飲食(おんじき)はあたたかいうちに・中編

 

「……撃退ですか? 強制帰還や、洗脳ではなく?」

「死んでる。それは確実」

「……ちょっとどういうことか詳しく説明していただいても良いですか」

 

 ああ、あたまがいたい。何も入ってない空っぽの頭なのに。

 

 だってここへ来て、こちらの10位階魔法と同等以上に渡り合う存在なんて。周りにいるのが大したことないからと、完全に油断してた俺が悪いんだけど。

 

「まずこれ、はい」

 

 そう言って手渡されたのは、分厚い紙束だった。ところどころに色違いの付箋が挟んである。資料、かな。

 

 パラパラと捲れば、周辺諸国の地理、凡その人口、文化や生活様式など、詳細なデータが書き連ねてあるのが見てとれた。

 

「こんなにたくさん、いつの間に」

「いやあ、やってると楽しくなってきちゃって。とりあえず黒い付箋のとこ、見てもらえる?」

 

 言われた通りに黒い付箋が貼られたページを開く。そこには、ひとつの国の名前が書かれていた。

 

「スレイン、法国……」

 

 俺の呟きと同時に、水鏡にひとつの都市が映る。

 どこか高い塔の上か、山の上から視ているらしく、随分と遠景で映っているその都市はしかし、一見しただけでも、この世界に来てから確認したどの都市よりも発達しているように思えた。

 

「だいぶ警戒されてるみたいだから、遠くて悪いけど」

「いえ、十分です。
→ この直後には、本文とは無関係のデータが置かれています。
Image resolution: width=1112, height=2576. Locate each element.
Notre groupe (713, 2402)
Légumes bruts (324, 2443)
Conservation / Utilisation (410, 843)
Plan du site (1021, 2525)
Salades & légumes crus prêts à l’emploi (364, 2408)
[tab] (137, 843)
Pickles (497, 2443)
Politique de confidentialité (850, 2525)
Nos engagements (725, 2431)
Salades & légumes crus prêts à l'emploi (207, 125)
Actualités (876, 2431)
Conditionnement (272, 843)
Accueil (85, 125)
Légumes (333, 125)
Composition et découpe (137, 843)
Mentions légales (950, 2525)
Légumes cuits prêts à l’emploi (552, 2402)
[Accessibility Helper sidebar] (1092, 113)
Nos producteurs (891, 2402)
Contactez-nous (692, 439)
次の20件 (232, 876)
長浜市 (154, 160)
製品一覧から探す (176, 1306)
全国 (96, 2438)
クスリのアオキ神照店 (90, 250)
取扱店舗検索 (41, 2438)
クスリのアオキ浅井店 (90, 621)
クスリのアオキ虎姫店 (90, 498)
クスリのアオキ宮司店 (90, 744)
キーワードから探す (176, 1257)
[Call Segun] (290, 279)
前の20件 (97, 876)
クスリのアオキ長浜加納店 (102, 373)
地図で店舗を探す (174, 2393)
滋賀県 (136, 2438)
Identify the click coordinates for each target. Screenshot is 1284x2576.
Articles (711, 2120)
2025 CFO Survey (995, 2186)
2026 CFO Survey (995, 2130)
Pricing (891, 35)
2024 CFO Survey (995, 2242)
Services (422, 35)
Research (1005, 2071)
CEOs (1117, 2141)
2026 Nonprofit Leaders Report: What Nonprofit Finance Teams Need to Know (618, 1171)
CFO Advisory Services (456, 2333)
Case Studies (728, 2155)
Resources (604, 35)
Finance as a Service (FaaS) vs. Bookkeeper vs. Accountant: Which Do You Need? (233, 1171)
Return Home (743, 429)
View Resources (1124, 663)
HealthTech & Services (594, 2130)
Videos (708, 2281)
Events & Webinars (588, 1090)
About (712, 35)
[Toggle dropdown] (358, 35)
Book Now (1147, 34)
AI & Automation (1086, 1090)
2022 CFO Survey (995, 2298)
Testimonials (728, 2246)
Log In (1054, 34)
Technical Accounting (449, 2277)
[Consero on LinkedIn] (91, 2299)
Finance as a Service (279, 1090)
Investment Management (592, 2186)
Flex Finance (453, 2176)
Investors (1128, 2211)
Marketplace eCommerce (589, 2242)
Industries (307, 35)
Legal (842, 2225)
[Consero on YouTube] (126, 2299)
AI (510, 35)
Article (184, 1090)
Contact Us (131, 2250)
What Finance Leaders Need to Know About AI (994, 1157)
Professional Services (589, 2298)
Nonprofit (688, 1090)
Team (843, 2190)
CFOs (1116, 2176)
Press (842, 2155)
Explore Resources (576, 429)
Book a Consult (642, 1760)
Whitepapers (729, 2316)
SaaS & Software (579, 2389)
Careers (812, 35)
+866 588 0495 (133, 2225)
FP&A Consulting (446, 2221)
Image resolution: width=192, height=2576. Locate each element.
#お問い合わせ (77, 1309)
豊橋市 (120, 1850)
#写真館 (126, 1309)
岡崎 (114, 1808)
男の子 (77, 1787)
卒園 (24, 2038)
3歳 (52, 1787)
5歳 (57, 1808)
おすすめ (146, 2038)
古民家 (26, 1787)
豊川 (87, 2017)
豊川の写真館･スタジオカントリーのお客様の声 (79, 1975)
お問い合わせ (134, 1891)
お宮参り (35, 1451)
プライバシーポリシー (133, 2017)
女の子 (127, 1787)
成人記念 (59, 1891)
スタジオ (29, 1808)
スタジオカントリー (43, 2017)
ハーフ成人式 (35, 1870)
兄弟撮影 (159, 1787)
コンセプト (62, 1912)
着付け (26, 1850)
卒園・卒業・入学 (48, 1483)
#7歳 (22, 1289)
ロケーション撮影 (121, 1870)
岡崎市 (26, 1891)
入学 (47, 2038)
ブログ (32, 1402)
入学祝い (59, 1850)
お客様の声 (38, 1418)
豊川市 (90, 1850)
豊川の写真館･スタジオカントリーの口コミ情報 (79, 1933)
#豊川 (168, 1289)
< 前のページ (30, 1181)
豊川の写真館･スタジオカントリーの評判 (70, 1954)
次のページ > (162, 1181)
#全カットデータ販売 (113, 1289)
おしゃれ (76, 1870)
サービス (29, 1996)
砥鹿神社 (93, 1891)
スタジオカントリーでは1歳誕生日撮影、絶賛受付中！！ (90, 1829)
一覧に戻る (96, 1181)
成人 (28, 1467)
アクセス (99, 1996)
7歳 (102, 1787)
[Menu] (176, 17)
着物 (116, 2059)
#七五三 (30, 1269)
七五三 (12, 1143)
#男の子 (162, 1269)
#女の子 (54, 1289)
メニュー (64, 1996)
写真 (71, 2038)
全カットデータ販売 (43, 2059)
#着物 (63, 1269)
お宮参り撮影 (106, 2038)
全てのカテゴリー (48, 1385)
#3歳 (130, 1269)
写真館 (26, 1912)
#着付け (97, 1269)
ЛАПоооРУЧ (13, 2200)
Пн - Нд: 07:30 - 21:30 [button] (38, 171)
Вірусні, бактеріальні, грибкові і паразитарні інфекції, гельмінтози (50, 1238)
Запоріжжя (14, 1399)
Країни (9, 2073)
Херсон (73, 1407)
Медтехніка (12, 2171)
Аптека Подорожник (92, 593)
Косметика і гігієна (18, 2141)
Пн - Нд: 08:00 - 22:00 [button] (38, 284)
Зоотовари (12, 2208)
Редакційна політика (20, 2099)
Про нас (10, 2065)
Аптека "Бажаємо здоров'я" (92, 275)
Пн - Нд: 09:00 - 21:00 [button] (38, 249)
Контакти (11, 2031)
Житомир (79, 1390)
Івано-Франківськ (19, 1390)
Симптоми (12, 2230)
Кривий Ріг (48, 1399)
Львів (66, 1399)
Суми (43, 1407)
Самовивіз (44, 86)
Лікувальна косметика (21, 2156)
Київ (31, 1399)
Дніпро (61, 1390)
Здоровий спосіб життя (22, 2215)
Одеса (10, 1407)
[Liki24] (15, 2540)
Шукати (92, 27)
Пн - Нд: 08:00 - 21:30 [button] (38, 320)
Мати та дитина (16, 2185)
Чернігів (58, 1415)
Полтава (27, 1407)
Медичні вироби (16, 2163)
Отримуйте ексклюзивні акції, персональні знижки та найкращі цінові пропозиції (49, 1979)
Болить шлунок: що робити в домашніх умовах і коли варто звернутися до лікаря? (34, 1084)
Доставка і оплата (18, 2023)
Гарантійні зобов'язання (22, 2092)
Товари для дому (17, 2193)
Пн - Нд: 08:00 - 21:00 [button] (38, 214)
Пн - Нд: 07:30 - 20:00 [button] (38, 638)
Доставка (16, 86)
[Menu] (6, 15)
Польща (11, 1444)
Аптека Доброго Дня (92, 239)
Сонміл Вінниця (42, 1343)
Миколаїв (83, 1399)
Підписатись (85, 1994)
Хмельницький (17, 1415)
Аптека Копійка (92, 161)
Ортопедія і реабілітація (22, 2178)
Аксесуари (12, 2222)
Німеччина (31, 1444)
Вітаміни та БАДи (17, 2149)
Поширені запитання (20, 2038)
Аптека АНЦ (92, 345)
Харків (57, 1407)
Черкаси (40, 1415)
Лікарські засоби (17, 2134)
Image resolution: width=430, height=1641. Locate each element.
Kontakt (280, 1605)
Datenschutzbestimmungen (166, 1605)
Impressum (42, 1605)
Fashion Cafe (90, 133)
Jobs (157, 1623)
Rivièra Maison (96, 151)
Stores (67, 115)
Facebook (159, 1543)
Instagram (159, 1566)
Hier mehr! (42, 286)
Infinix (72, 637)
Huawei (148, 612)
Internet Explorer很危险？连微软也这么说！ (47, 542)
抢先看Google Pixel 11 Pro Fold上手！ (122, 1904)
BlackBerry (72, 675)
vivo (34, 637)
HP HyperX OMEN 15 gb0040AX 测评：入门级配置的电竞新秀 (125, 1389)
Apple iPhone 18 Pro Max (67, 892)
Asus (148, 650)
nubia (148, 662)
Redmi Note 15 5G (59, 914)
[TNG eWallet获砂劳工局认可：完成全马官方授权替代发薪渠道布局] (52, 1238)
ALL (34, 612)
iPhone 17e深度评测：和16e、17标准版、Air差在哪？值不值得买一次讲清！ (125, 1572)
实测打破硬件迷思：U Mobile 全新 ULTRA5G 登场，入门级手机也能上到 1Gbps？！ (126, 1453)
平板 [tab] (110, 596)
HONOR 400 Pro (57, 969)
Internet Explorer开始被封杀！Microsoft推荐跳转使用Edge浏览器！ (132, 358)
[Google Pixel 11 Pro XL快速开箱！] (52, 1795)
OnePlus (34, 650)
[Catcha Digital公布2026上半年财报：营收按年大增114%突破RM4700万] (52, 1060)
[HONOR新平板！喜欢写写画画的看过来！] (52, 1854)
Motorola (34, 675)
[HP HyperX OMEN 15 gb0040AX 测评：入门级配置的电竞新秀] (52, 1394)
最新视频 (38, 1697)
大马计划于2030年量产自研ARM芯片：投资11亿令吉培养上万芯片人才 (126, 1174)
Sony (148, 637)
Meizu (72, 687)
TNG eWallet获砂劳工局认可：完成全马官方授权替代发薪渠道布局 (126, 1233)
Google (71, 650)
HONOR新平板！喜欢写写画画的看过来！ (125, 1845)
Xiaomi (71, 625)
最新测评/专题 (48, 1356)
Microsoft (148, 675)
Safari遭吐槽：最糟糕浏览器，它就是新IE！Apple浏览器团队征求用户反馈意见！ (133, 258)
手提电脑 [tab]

召喚獣を倒したやつというのは、ここに?」

「うん。でも先に、経過から説明させてもらっても?」

「お願いします」

 

 映像が切り替わる。

 先ほどの都市とは別の場所、低位の魔法で身を隠した、40人ほどの集団が映されていた。こっちから見れば随分下級の装備に見えるが、この世界の基準ならばそこそこ上等な衣服鎧を揃いで着込んでいる。

 衣装が完璧に統一されているからか、実力はともかく、ずいぶんと洗練された部隊のように見えた。

 

 魔術師の部隊、なんだろうか。

 

「どうもね、こいつらに張り付いてた監視魔法に、通りすがりの八咫烏が引っかかっちゃったみたいで」

「……事故じゃないですかー」

「ねー」

 

 正直、ちょっと気が抜けてしまった。

 

 ユグドラシルにおいても、他のターゲットを監視している最中に、たまたま割り込んだ別のプレイヤーの攻性防壁が発動してしまうことはたまにあった。

 が、慣れたプレイヤーであればそのあたりも織り込んで二重三重に対策をするのが常識のはず。

 

 と、いうことは。

 魔術師の部隊を監視をしていた相手は、少なくとも攻性防壁での騙し合いに長けていない、あるいは経験がない連中だと推測できる。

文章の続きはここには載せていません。